Rangers this week won leave to appeal a Court of ­Session judgement which froze £620,000 of their assets pending the outcome of Ahmad’s claim which is expected to be heard in November.

The beleaguered Ibrox board, who confirmed during the court proceedings they have just £1.2million in the bank, are looking to raise £3.97m through their open share offer in order to address significant on-going cash flow difficulties.

The deadline for the offer is 11am tomorrow. Rangers need a minimum of 15 million ordinary shares – worth £3m at the offer price of 20p per share – to be taken up by existing shareholders or the issue will not proceed. If it fails, the club have admitted they will immediately have to seek “emergency funding” and may not be able to meet their obligations to creditors.

The arrival on the scene this week of Bin Ahmad marked him out as potential investor in the club but Rangers have insisted the visit was purely in connection with proposed youth ­development links with the 54-year-old’s Malaysian Super League club Felda United.

“Rangers this week welcomed a delegation of Malaysian businessmen led by Datuk Faizoull Bin Ahmad, chairman of the Malaysian Super League football club Felda United,” said a club spokesperson.
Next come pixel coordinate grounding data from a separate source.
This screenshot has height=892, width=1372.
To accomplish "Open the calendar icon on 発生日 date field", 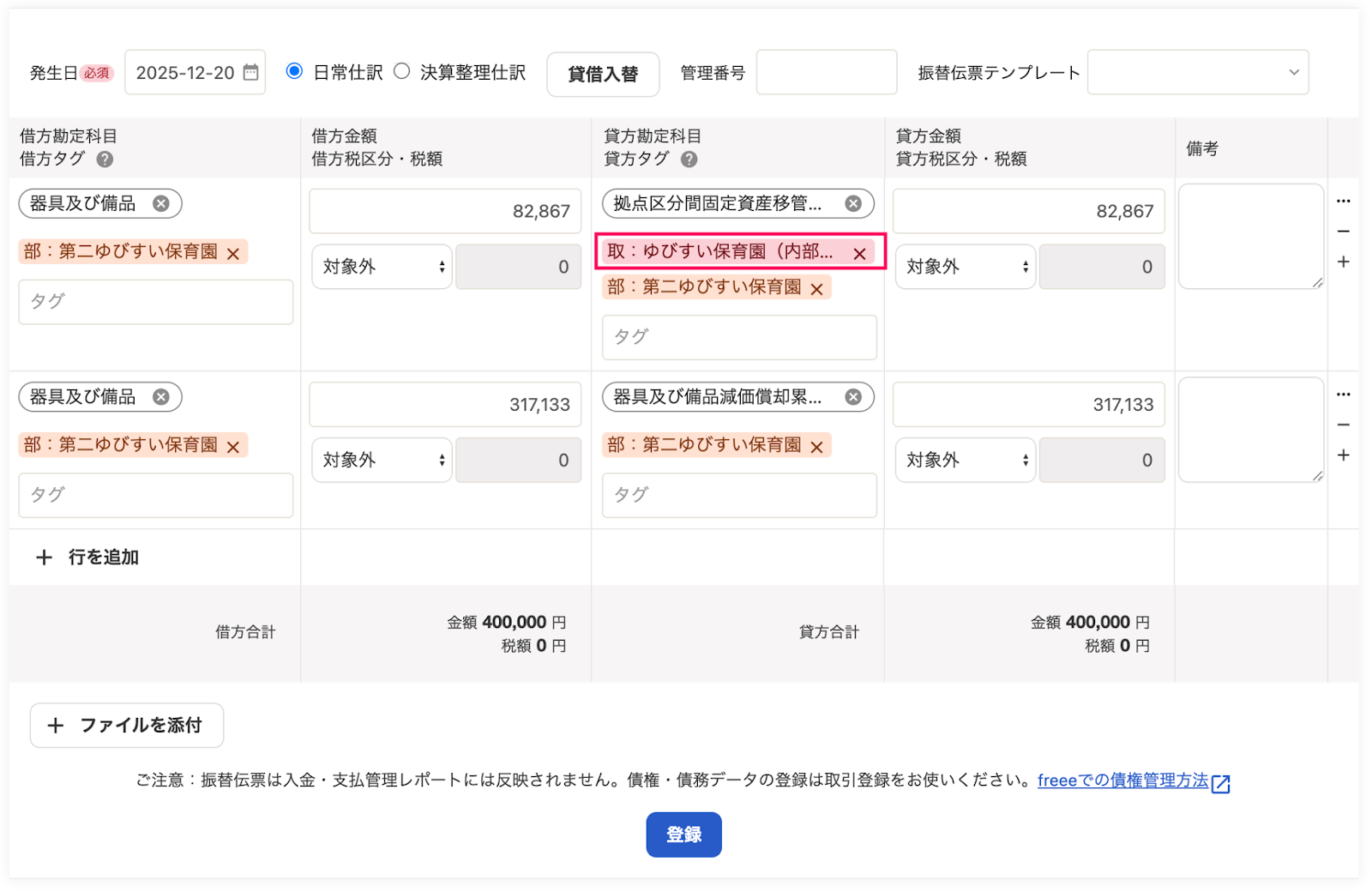I will pyautogui.click(x=250, y=72).
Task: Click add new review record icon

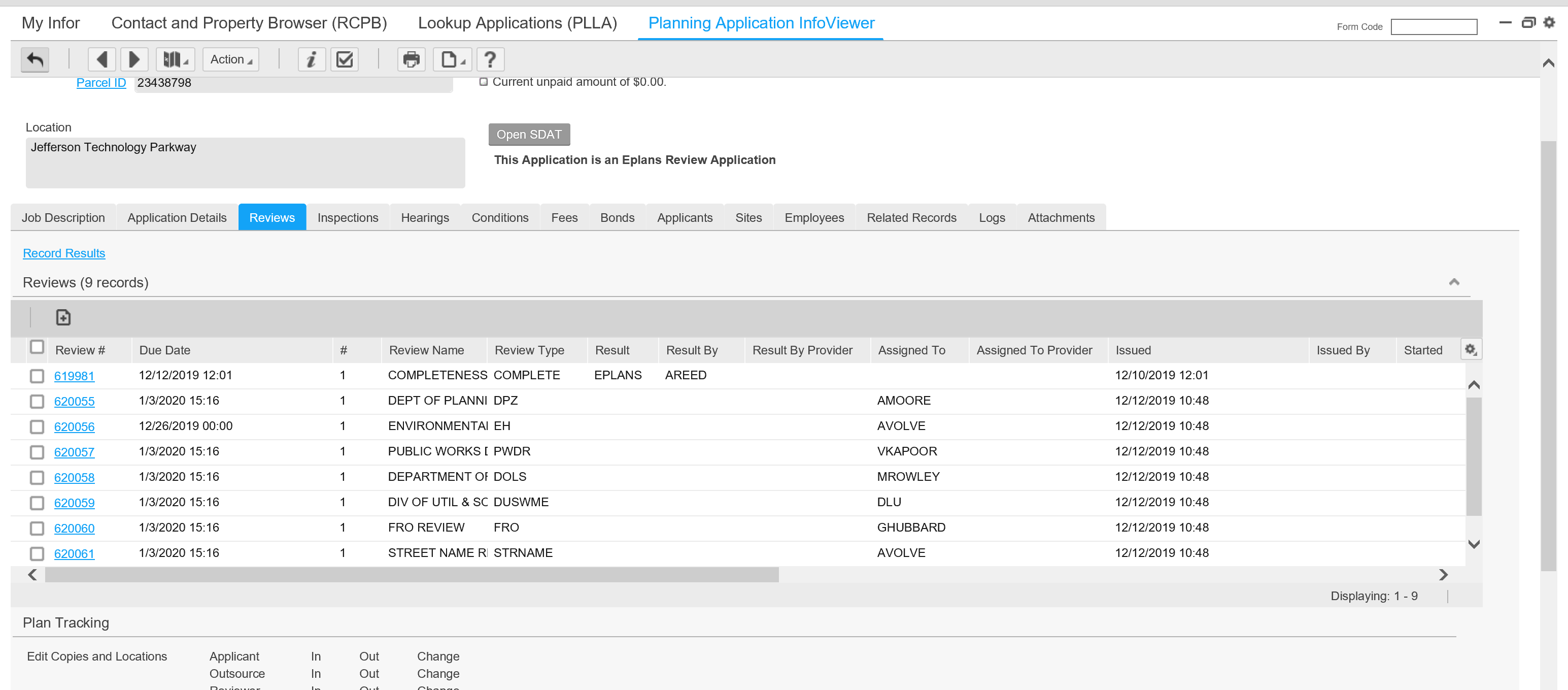Action: pyautogui.click(x=63, y=317)
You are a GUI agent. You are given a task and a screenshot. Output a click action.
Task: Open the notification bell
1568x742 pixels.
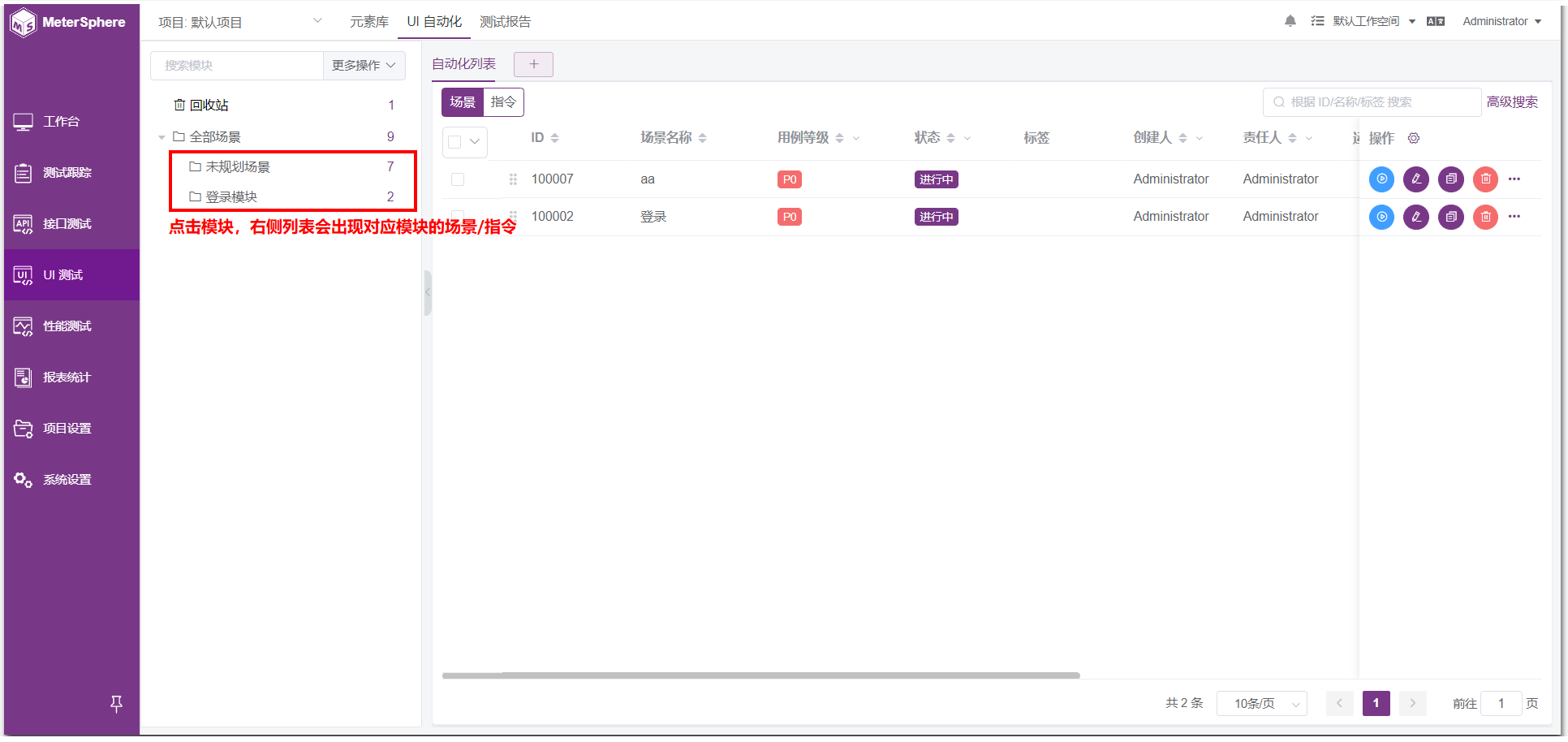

“The visit was organised as part of on-going discussions between Rangers and Felda United with regard to a potential youth development partnership.

“It was at the request of Mr Bin Ahmad that the trip was kept confidential. While he was with us, Mr Bin Ahmad also looked at our community and social ­inclusion strategies.

“Mr Rafat Rizvi arrived with the Malaysian delegation without our prior knowledge. He is an advisor to Mr Bin Ahmad.

“Subsequent media reports suggesting Mr Bin Ahmad is in discussions with Rangers regarding anything other than youth development are untrue.”

The success of Rangers’ open share offer will depend on the willingness of the major city investors, who bought into the Initial Public Offering led by former chief executive Charles Green in December 2012, to buy the new shares.

But earlier attempts to persuade institutional investors to underwrite the ­equity issue were unsuccessful.

They include Laxey Partners, the Isle of Man-based hedge fund who own the single biggest individual stake of 12.6 per cent of the club, and Newcastle United owner Mike Ashley who currently has a 4.56 per cent shareholding.

Ashley is understood to be enthusiastic about increased investment in Rangers, although SFA rules would limit his direct involvement so long as he ­remains owner of the English Premier League club.

His Sports Direct company last week took complete control of the club’s replica kit and merchandising operation with the transfer of all employees from Rangers Retail Ltd. The Ibrox board – chairman David Somers, Norman Crighton, James Easdale and Philip Nash – have all declared their intention to take up the open offer but their ­combined shareholding amounts to just 1 per cent of ­existing ordinary shares.